After Bishop had assigned about 4,000 CODEN, the four-letter CODEN system was further developed since 1961 by L. E. Kuentzel at ASTM, the American Society for Testing and Materials (now ASTM International). He also introduced the fifth character to CODEN. In the beginning of the computer age the CODEN was thought as a machine-readable identification system for periodicals. In several updates since 1963, CODEN were registered and published in the CODEN for Periodical Titles by ASTM, counting to about 128,000 at the end of 1974.

Although it was soon recognized in 1966 that a five-character CODEN would not be sufficient to provide all future periodical titles with CODEN, it was still defined as a five-character code as given in ASTM standard E250 until 1972. In 1976 the ASTM standard E250-76 defined a six-character CODEN.

Beginning in the year 1975, the CODEN system was within the responsibility of the American Chemical Society.

Today, the first four characters of the six-character CODEN for a periodical are taken from the initial letters of the words from its title, followed by a fifth letter—one of the first six letters (A–F) of the alphabet. The sixth and last character of the CODEN is an alphanumeric check character calculated from the preceding letters. CODEN always uses capital letters.

In contrast to a periodical CODEN, the first two characters of a CODEN assigned to a non-serial publication (e.g. conference proceedings) are digits. The third and fourth characters are letters.
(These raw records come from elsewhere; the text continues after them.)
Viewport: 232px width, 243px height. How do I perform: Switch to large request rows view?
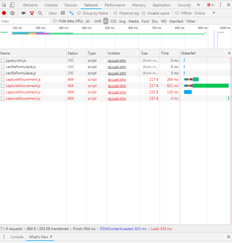(63, 13)

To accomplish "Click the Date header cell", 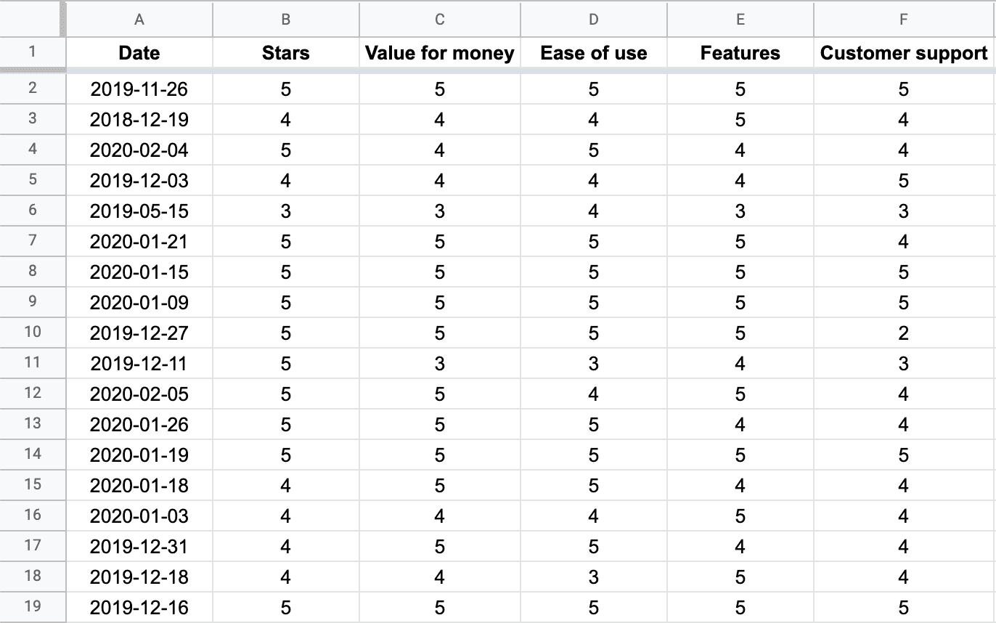I will pyautogui.click(x=139, y=53).
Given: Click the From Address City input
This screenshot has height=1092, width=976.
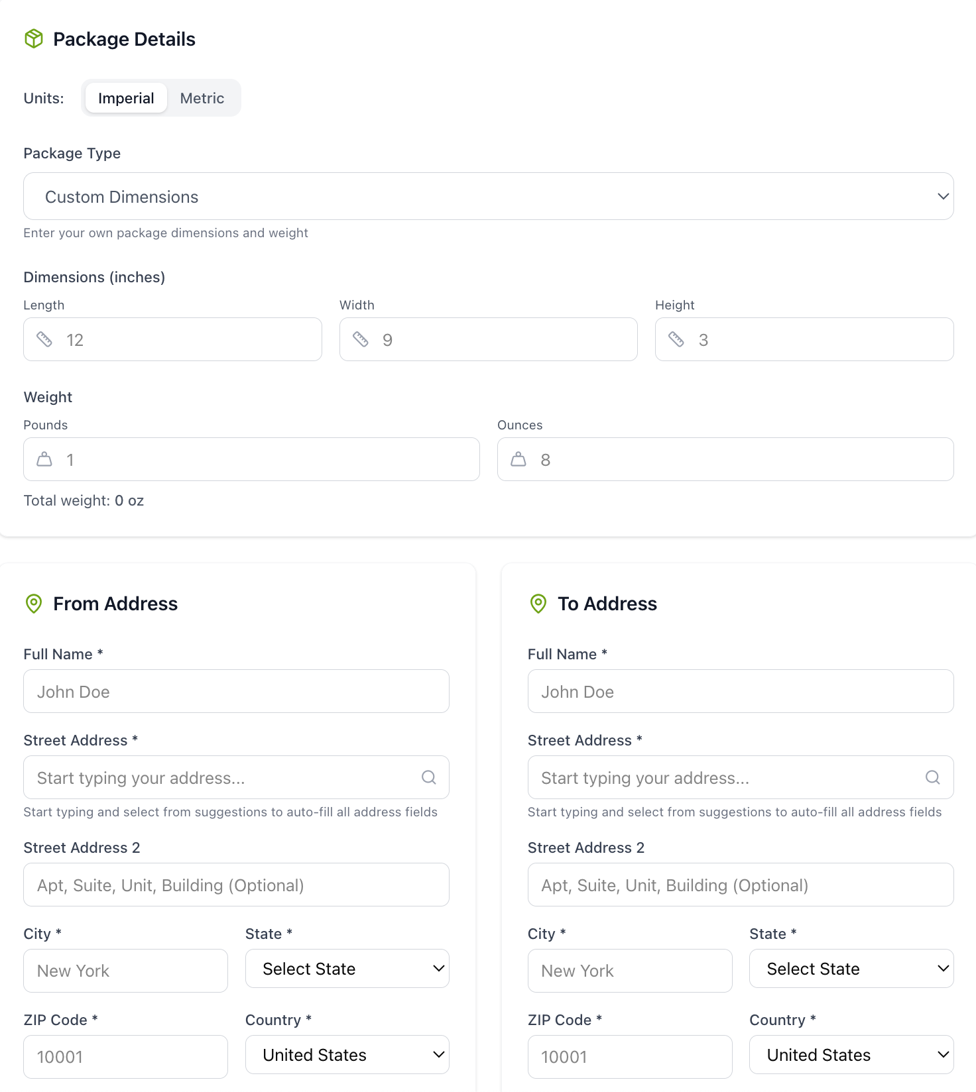Looking at the screenshot, I should tap(126, 971).
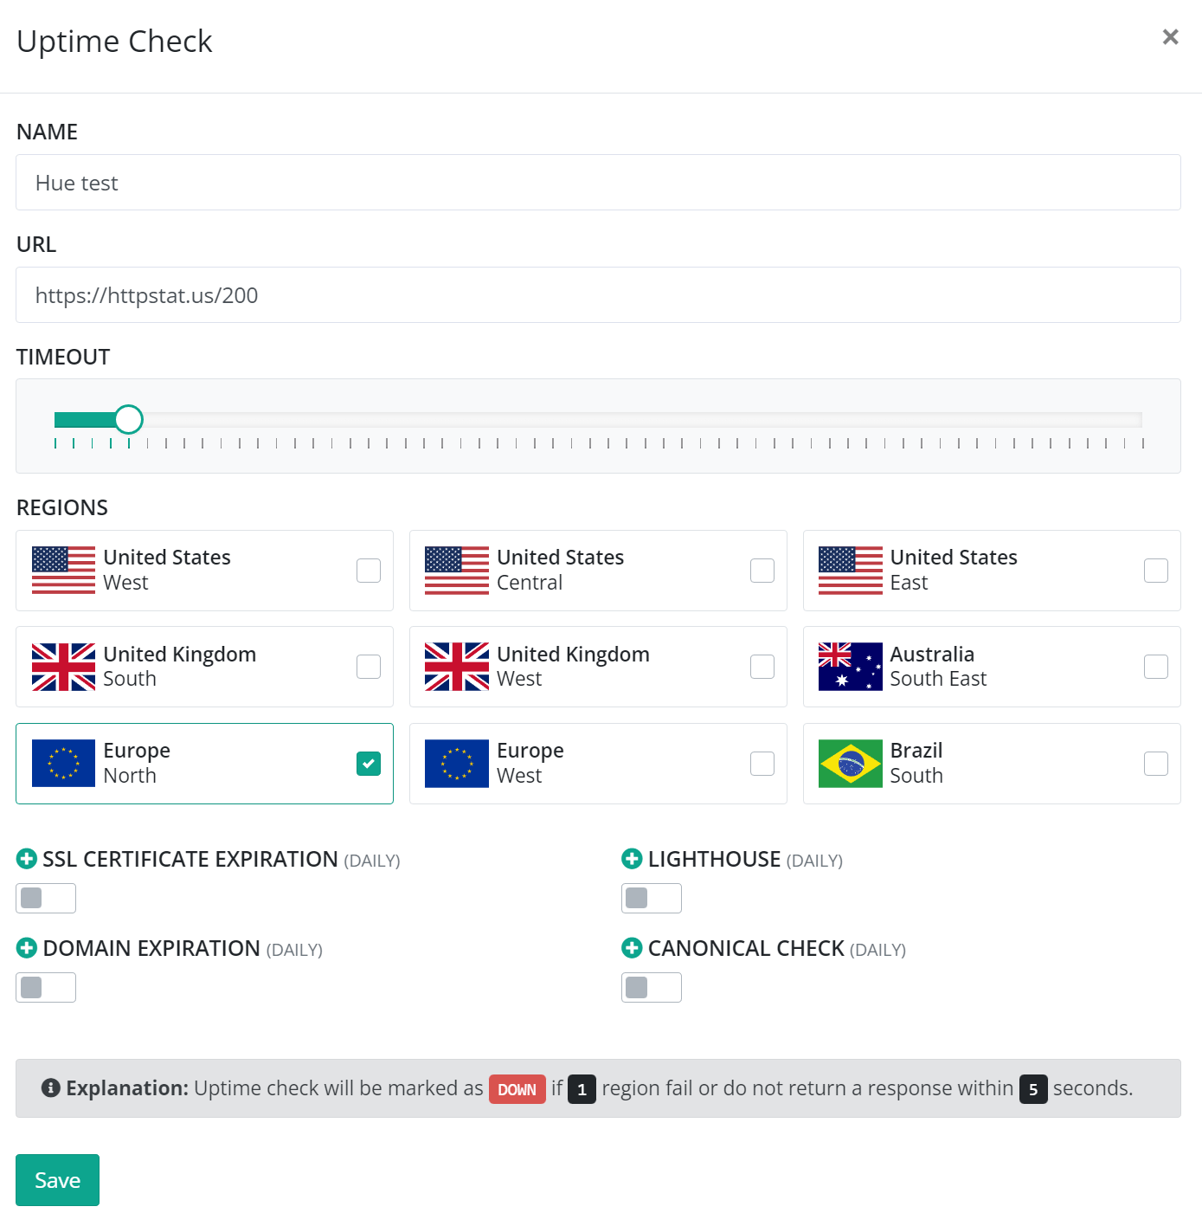Click the Europe West flag icon
The width and height of the screenshot is (1202, 1226).
(456, 763)
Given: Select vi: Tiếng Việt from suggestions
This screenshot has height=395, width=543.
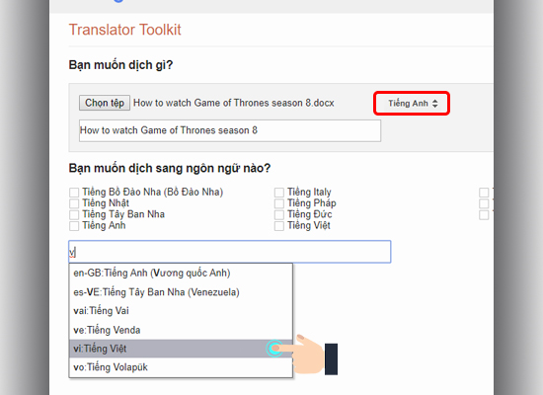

The fifth and sixth character corresponds to the serial CODEN, but differs in that the fifth character is taken from all letters of the alphabet.

In 1975, the International CODEN Service located at Chemical Abstracts Service (CAS) became responsible for further development of the CODEN. The CODEN is automatically assigned to all publications referred on CAS. On request of publishers the International CODEN Service also assigns CODEN for non-chemistry-related publications.
For this reason CODEN may also be found in other data bases (e.g. RTECS, or BIOSIS) and are assigned also to serials or magazines, which are not referred in CAS.

==Current sources==
CODEN assigned until 1966 can be looked up at the two-volume CODEN for Periodical Titles issued by L. E. Kuentzel. CODEN assigned until 1974 were published by J. G. Blumenthal. CODEN assigned until 1998 and their disintegration can be found at the International CODEN Directory (ISSN 0364-3670), which has been published since 1980 as a microfiches issue.

Finding a current CODEN is now best done with the online database of CASSI (Chemical Abstracts Service Source Index), covering all registered titles, CODEN, ISSN, ISBN, abbreviations for publications indexed by CAS since 1907, including serial and non-serial scientific and technical publications.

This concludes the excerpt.